Task description >> Could you retype, exactly as written, every line from the top of the records through the line that contains "マイクロカレント美顔器 (416, 231)"?

(Saved entries)
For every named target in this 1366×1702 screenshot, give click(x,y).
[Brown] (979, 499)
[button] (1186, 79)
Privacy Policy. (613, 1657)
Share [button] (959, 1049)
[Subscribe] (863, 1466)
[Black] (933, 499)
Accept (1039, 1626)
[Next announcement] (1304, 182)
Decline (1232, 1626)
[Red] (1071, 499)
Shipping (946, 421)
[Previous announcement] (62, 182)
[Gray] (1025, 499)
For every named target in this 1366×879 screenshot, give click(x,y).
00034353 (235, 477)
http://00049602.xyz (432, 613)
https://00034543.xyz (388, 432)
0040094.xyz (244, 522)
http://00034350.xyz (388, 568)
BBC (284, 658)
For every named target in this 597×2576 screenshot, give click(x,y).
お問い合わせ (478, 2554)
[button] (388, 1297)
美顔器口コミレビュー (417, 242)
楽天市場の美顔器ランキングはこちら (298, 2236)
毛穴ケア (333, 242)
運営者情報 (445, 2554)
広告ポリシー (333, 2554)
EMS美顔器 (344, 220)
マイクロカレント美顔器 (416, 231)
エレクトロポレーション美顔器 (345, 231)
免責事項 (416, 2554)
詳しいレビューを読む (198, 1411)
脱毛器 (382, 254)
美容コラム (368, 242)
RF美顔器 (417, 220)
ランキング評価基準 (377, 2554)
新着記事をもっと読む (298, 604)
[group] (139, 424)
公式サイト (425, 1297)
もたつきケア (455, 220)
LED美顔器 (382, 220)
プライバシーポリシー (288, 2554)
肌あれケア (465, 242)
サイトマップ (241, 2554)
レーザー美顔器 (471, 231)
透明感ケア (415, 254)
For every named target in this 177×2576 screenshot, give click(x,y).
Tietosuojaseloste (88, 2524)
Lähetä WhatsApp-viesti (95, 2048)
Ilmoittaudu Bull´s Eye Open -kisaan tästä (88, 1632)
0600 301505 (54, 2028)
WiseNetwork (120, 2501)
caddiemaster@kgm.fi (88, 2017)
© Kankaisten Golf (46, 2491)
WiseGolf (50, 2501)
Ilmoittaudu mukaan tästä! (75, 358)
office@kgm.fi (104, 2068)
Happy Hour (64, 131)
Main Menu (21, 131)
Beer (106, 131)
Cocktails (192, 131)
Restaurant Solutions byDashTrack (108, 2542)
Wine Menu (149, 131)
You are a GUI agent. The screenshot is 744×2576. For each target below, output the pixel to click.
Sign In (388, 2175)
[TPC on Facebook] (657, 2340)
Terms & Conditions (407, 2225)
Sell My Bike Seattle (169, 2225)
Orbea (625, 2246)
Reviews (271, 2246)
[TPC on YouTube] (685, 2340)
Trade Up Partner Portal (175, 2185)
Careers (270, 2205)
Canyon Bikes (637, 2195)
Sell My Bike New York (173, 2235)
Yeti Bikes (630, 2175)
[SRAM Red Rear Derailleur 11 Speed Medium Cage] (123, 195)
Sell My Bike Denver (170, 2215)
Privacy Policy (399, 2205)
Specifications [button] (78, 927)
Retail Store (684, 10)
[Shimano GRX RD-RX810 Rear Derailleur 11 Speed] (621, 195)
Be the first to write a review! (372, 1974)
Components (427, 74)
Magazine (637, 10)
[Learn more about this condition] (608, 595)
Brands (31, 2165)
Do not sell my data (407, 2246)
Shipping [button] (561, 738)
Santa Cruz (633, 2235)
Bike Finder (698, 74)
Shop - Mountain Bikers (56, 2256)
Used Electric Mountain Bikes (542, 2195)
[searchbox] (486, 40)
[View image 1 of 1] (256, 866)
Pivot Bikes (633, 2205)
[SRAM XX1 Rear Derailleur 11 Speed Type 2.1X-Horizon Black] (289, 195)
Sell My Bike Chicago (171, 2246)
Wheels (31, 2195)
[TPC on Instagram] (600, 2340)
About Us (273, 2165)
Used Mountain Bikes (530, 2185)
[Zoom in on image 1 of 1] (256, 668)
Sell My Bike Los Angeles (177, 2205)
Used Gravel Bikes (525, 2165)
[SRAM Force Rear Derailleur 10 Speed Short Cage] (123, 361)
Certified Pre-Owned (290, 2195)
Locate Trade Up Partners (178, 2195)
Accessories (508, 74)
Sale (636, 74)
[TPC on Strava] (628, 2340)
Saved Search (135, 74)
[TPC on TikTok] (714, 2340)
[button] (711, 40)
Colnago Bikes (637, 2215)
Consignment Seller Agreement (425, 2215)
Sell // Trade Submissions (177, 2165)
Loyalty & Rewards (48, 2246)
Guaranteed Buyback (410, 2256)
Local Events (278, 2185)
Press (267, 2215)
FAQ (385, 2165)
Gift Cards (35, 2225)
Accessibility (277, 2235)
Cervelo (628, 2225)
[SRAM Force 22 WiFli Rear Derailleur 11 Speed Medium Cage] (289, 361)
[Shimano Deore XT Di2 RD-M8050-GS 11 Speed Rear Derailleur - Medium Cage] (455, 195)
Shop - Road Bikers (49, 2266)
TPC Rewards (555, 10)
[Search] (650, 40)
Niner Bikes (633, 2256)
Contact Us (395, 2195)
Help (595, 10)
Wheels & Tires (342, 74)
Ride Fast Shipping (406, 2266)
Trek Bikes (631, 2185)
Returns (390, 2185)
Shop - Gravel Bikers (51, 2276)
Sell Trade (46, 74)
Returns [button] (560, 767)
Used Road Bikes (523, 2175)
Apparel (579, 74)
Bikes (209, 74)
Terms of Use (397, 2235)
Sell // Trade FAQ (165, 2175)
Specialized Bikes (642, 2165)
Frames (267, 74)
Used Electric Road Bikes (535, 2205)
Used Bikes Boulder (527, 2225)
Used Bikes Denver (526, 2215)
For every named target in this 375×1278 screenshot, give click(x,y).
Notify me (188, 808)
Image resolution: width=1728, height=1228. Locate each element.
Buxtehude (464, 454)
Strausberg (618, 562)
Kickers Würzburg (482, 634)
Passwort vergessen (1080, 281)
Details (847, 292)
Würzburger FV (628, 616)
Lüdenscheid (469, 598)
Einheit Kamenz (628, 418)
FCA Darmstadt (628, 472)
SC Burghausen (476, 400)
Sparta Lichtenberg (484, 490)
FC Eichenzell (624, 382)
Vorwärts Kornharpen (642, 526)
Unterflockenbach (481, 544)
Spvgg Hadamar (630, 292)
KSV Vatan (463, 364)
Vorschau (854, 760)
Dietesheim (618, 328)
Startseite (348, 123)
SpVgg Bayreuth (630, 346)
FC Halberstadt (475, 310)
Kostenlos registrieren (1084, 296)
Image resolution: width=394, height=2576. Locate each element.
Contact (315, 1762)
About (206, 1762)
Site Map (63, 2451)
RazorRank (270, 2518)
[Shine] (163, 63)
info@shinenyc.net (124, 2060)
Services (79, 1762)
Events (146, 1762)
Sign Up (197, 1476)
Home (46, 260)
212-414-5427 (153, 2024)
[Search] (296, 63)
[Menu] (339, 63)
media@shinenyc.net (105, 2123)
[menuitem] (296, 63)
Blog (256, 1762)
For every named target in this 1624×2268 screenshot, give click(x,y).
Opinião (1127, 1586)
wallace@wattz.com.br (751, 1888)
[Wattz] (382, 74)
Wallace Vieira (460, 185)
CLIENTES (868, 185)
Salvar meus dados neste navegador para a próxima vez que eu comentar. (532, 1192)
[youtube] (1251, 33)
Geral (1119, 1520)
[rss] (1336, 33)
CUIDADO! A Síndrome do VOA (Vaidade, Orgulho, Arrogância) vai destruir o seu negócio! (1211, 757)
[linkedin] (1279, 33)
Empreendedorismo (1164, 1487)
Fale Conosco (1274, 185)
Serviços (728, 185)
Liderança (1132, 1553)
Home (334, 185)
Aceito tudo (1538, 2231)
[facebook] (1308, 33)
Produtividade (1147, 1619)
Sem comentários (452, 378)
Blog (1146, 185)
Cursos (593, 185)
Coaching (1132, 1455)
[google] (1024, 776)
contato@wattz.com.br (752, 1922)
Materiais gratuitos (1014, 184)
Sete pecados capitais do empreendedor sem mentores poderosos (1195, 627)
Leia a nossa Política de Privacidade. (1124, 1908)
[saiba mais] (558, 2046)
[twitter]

Task solution >>
For every named target in this 1366×1702 screenshot, give click(x,y).
[Brown] (979, 499)
[button] (1186, 79)
Privacy Policy. (613, 1657)
Share [button] (959, 1049)
[Subscribe] (863, 1466)
[Black] (933, 499)
Accept (1039, 1626)
[Next announcement] (1304, 182)
Decline (1232, 1626)
[Red] (1071, 499)
Shipping (946, 421)
[Previous announcement] (62, 182)
[Gray] (1025, 499)
For every named target in this 1366×879 screenshot, give click(x,y).
00034353 (235, 477)
http://00049602.xyz (432, 613)
https://00034543.xyz (388, 432)
0040094.xyz (244, 522)
http://00034350.xyz (388, 568)
BBC (284, 658)
For every named target in this 597×2576 screenshot, give click(x,y).
お問い合わせ (478, 2554)
[button] (388, 1297)
美顔器口コミレビュー (417, 242)
楽天市場の美顔器ランキングはこちら (298, 2236)
毛穴ケア (333, 242)
運営者情報 (445, 2554)
広告ポリシー (333, 2554)
EMS美顔器 (344, 220)
マイクロカレント美顔器 (416, 231)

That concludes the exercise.